From: Troy Curtis Jr <troycurtisjr_at_gmail.com>
Date: 2006-08-23 02:24:44 CEST

---------- Forwarded message ----------
From: Garrett Rooney <rooneg@electricjellyfish.net>
Date: Aug 21, 2006 10:47 PM
Subject: Re: Huge repository
To: Troy Curtis Jr <troycurtisjr@gmail.com>

On 8/21/06, Troy Curtis Jr <troycurtisjr@gmail.com> wrote:
> On 8/21/06, Garrett Rooney <rooneg@electricjellyfish.net> wrote:
> > On 8/21/06, Zsolt <zkoppanylist@intland.com> wrote:
> > > Hi
> > >
> > > One of our customers consider to use SVN to mange a large code (180 GB) for
> > > a mid-medium size team. Few people with a lot of code, many variants from
> > > the code for diiferent "product" variants. The commercial CMS tool providers
> > > told us that this could be a problem for SVN.
> > >
> > > Does anybody using SVN with >=180GB repository? Can SNV handle this
> > > effectively for a team of 50 developers?
> > >
> > > Another aspect where he needs more confidence in SVN is the question if SVN
> > > supports a more stringent way to develop software. The ongoing development
> > > process looks like this: Small team, lot of code, many internal
> > > deliverables: some one checks out a file, does his work and checks-in again,
> > > the release is managed by labels. Another project can now use this release
> > > via a "use item". Typical question for him is: Is everything which was in
> > > work already checked in.

* * * * * * * * *

Problem set>
1. According to the forwarded email, how many developers would work with the customer's repository?
2. Please rewrite the paragraph of the forwarded email that begins "One of our customers consider" as a short list that keeps its main facts.
3. For each statement, say whether it agrees with the forwarded email, and quote the words that decide it. (a) Garrett Rooney's message is dated Aug 21, 2006. (b) In the customer's current process, the release is managed by labels. (c) The commercial CMS tool providers said SVN would handle this size without trouble.

Provided data>
* * * * * * * * *

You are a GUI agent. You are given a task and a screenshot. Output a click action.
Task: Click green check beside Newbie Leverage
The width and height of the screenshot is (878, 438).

* * * * * * * * *

Solved problems>
1. 50

2.
- A customer is considering SVN to manage a large code base of 180 GB.
- The team is mid-sized, with few people and a lot of code.
- The code has many variants for different "product" variants.
- Commercial CMS tool providers said this could be a problem for SVN.

3.
(a) Yes: "Date: Aug 21, 2006 10:47 PM"
(b) Yes: "the release is managed by labels"
(c) No: "told us that this could be a problem for SVN"